## Exercise
Give only the number of lines in the following entries where "computer" appears.
---+---
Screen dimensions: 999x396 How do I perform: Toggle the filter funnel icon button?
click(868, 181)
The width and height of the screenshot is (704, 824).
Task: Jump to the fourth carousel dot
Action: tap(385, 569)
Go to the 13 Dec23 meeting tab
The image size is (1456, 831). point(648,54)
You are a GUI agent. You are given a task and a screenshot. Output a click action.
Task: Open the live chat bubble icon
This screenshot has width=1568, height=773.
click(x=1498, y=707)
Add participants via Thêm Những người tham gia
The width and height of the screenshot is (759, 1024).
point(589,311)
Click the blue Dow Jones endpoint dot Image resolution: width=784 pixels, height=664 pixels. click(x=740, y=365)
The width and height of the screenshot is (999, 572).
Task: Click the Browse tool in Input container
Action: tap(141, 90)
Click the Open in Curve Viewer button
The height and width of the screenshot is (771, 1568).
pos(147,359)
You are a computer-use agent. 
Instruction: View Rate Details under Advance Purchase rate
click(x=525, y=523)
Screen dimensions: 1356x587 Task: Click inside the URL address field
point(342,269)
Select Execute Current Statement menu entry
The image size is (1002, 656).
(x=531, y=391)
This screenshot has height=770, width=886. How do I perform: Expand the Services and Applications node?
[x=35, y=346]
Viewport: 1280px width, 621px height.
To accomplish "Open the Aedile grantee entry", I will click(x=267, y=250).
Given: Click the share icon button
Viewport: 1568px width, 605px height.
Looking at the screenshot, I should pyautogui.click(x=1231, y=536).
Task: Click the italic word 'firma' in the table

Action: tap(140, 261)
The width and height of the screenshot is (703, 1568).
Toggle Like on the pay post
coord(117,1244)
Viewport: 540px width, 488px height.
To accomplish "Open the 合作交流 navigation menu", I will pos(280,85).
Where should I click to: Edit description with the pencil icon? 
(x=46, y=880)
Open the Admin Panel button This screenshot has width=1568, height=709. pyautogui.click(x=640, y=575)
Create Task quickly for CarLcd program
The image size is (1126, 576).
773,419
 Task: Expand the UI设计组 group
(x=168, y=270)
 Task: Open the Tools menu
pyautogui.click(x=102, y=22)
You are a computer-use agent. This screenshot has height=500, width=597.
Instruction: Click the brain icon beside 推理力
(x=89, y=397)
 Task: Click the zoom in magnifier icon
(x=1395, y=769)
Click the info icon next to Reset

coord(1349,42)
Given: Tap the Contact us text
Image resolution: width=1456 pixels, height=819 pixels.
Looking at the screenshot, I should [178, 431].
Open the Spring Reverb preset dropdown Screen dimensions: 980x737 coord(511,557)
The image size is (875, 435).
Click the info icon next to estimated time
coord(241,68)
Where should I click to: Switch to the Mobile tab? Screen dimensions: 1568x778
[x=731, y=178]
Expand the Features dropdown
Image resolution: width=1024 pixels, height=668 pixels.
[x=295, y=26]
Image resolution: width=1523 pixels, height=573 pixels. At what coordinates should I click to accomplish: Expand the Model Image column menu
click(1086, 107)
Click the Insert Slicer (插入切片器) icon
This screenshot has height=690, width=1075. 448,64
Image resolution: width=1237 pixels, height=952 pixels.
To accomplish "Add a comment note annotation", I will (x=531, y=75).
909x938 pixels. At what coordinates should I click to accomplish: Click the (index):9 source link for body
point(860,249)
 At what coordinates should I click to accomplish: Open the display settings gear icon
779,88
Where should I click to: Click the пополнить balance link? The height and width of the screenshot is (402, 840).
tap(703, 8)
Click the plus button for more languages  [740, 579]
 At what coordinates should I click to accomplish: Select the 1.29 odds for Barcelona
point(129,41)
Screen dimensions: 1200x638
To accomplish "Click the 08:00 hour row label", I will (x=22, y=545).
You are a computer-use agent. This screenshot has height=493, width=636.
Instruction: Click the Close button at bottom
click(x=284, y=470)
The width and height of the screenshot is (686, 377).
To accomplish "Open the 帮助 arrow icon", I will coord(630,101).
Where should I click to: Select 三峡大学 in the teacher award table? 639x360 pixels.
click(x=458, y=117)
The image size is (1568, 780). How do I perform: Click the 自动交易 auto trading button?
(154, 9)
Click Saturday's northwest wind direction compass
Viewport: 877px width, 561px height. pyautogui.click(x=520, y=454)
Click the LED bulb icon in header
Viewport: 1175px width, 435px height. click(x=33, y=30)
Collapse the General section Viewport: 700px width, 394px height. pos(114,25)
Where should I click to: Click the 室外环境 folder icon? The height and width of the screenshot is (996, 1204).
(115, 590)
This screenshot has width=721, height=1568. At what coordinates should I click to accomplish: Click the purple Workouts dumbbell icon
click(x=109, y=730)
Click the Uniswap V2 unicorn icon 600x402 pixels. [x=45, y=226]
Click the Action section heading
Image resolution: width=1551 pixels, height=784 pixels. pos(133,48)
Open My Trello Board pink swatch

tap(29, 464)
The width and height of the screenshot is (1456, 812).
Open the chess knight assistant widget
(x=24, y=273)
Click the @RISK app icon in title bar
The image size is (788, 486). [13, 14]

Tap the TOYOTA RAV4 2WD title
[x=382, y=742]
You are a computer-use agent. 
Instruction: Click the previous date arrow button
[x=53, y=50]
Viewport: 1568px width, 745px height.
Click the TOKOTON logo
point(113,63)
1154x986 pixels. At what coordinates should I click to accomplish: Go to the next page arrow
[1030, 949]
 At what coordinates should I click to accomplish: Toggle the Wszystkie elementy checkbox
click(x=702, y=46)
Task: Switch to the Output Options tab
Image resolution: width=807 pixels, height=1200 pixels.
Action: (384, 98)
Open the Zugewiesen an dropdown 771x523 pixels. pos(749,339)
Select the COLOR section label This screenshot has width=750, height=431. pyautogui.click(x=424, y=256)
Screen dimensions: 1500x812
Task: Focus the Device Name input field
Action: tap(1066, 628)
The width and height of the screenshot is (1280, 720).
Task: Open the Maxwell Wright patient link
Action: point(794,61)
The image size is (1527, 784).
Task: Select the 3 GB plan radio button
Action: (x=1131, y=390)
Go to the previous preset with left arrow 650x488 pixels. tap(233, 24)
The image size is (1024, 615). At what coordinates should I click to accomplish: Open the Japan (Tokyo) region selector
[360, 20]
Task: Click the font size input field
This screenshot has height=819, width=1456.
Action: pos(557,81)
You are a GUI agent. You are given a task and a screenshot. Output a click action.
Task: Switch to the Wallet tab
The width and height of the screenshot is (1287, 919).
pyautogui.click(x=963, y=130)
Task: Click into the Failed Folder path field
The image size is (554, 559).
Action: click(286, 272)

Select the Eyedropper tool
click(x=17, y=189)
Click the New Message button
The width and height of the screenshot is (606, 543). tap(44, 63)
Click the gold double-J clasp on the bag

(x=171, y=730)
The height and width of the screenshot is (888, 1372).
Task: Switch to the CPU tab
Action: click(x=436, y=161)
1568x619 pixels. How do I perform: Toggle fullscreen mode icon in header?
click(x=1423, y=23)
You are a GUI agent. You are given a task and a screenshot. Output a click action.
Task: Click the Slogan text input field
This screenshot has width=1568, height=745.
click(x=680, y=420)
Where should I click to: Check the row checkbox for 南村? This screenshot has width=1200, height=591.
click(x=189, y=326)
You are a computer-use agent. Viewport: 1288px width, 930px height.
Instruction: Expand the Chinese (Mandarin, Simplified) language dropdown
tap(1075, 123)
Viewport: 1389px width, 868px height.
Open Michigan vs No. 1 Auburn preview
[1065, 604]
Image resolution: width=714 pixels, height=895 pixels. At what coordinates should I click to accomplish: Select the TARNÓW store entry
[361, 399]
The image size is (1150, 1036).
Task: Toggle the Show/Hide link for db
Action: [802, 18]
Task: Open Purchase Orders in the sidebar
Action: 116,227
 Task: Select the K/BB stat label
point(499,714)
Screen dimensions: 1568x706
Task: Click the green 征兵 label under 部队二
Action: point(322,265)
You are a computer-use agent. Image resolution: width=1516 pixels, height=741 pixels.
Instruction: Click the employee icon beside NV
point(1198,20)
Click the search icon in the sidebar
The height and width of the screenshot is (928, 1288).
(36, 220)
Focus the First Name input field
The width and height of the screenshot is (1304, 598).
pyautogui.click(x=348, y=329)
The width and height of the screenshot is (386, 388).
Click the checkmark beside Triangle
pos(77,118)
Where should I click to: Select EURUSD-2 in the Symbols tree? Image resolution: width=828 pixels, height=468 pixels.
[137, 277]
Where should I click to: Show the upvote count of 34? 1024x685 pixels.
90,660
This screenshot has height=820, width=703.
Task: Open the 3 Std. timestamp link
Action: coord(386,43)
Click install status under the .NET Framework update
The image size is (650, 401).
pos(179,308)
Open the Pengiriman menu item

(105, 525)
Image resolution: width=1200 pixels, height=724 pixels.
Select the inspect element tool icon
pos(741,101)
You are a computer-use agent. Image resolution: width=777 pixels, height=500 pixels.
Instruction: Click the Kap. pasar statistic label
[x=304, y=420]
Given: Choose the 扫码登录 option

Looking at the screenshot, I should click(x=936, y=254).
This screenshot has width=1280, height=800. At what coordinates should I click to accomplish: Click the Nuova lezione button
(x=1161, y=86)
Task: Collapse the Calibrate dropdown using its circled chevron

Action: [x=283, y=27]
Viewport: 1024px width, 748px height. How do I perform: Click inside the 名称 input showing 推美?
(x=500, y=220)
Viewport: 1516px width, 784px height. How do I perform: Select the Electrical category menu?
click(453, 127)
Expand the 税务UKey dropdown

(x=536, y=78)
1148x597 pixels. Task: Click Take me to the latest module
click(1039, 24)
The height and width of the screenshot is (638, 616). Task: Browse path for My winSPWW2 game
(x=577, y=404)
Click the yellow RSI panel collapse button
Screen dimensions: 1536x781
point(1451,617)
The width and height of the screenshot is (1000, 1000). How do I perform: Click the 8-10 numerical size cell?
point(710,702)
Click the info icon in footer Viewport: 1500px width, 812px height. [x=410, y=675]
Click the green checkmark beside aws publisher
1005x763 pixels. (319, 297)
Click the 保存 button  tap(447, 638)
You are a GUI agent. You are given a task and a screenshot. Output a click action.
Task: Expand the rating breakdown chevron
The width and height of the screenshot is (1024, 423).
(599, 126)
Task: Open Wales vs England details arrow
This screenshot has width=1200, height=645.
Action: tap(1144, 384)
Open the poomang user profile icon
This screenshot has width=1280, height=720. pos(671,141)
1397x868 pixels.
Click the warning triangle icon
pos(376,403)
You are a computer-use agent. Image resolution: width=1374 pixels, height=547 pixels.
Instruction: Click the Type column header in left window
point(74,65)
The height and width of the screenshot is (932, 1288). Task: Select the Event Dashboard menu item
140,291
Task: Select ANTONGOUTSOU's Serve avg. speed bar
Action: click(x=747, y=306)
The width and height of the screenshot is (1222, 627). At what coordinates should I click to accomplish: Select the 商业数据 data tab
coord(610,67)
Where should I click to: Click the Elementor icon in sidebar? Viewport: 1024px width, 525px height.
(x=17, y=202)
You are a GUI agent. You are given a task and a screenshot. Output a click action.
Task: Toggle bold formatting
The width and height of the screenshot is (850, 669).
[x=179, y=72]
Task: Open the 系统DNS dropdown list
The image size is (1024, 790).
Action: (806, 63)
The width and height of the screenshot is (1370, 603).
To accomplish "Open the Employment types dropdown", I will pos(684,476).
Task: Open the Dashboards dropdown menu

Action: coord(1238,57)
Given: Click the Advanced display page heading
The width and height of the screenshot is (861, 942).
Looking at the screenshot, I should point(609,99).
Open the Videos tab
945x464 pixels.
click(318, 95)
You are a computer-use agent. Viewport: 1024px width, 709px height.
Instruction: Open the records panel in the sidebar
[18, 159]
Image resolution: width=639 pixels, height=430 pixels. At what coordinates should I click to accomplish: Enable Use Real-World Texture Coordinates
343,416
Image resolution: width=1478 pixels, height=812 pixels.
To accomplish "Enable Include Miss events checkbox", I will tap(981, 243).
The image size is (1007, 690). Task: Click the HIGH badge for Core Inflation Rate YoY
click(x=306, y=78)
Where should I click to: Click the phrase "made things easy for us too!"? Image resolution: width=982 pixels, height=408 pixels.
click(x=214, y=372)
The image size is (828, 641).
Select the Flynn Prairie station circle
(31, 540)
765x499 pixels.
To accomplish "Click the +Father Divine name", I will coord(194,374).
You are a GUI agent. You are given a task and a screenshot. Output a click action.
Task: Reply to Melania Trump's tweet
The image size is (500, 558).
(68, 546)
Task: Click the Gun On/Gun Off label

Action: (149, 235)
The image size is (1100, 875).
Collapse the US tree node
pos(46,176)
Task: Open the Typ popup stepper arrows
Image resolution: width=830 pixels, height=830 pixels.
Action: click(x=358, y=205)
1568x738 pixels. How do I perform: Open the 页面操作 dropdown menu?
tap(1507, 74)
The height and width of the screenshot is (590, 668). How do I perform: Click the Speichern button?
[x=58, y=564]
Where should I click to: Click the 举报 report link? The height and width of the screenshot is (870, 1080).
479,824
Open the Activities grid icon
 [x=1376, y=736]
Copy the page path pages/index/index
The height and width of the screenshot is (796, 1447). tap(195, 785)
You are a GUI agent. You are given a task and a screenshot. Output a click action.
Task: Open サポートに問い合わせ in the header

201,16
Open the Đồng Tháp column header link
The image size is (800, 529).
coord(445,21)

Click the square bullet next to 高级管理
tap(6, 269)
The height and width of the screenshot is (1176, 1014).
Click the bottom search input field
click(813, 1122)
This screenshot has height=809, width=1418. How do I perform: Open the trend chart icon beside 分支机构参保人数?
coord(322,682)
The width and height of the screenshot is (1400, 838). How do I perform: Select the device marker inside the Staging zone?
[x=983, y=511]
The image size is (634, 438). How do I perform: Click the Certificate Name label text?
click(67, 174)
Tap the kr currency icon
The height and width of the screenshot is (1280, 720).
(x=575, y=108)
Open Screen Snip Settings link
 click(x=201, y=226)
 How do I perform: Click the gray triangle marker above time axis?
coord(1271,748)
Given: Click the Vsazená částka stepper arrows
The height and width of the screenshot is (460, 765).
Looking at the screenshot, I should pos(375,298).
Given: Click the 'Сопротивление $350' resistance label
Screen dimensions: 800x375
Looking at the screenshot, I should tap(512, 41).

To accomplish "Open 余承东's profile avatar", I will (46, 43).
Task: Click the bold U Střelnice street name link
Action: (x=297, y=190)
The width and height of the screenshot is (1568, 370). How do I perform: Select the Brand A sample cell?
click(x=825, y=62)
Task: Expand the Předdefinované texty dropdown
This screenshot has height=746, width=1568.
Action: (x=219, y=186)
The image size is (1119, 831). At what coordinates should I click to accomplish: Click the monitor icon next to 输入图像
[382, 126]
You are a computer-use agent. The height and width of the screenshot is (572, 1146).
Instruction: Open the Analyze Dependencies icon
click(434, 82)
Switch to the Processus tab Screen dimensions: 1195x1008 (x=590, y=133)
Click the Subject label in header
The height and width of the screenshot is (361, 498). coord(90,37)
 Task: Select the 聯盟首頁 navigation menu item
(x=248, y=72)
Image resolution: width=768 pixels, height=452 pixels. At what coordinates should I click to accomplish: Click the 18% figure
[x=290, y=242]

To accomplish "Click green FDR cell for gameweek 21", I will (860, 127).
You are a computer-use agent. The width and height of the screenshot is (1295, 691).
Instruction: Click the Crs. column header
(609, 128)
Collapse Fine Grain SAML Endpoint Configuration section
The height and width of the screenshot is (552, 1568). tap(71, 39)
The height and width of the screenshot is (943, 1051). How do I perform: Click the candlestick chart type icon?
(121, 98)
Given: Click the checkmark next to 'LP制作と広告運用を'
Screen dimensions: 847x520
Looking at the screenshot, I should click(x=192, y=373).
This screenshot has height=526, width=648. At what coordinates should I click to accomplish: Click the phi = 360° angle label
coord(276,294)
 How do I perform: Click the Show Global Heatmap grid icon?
---+---
## Answer area
11